**Work instructions**. Beginning with the line that contains "Instruction: Click the Events navigation link", write out each remaining line of the records below exactly. Do not copy any picture.

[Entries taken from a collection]
☆ ☆ ☆ ☆ ☆ ☆ ☆

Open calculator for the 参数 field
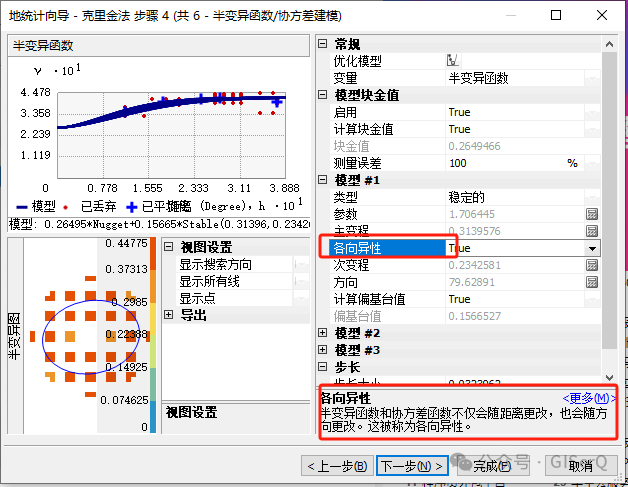The image size is (628, 487). click(592, 214)
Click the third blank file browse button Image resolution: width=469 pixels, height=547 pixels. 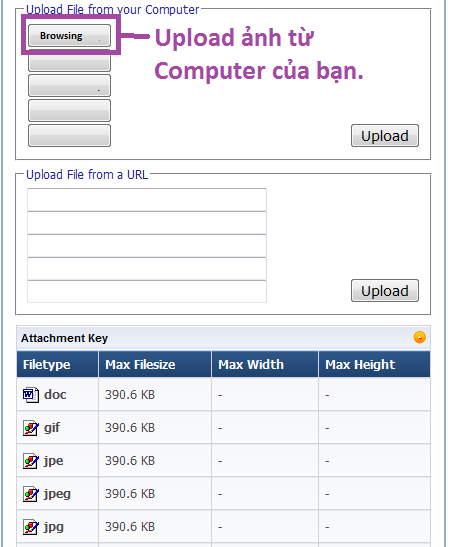tap(69, 85)
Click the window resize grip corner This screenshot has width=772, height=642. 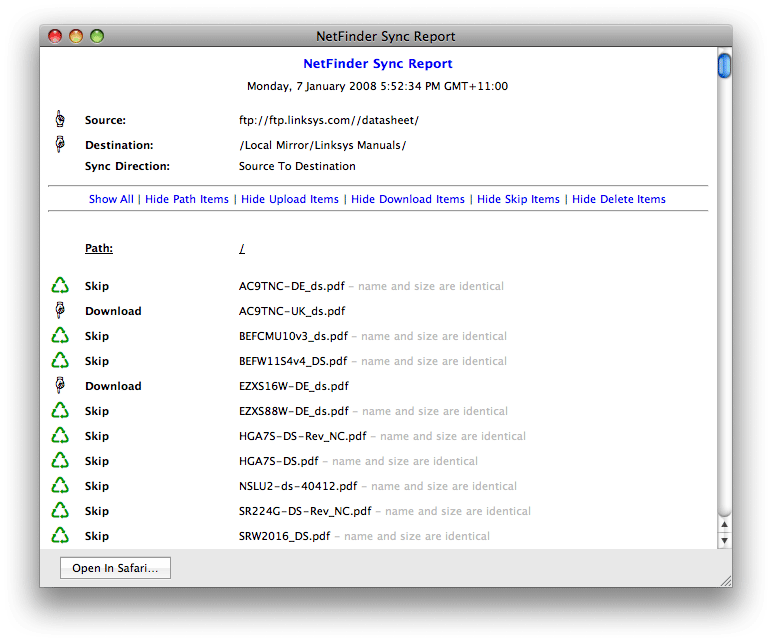[725, 579]
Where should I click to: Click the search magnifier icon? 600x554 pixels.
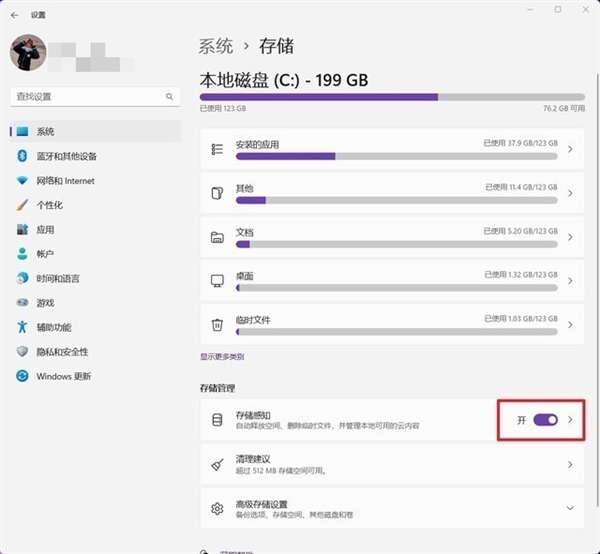coord(169,96)
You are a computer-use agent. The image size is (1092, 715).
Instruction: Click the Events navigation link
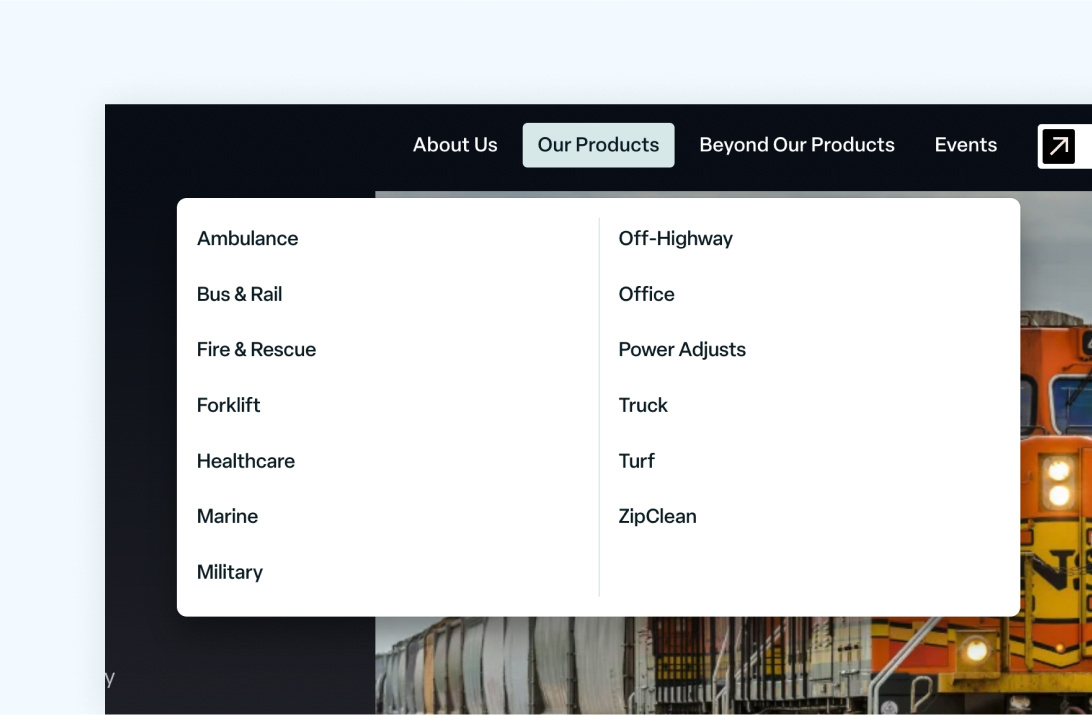pyautogui.click(x=966, y=145)
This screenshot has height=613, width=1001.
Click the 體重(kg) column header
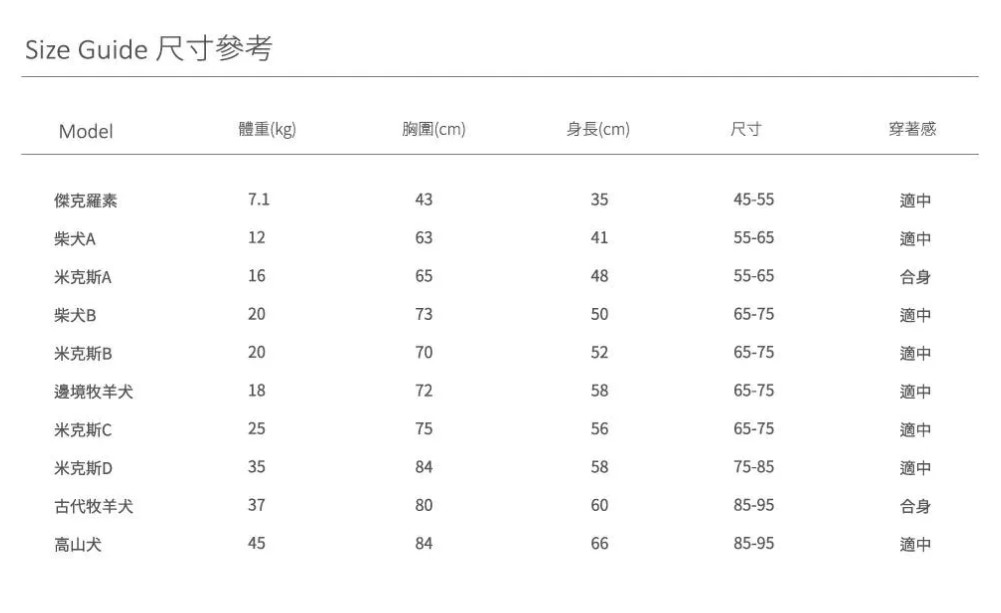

☆ ☆ ☆ ☆ ☆ ☆ ☆

**Task answer**.
Instruction: Click the Events navigation link
pyautogui.click(x=966, y=145)
This screenshot has height=613, width=1001.
Click the 體重(kg) column header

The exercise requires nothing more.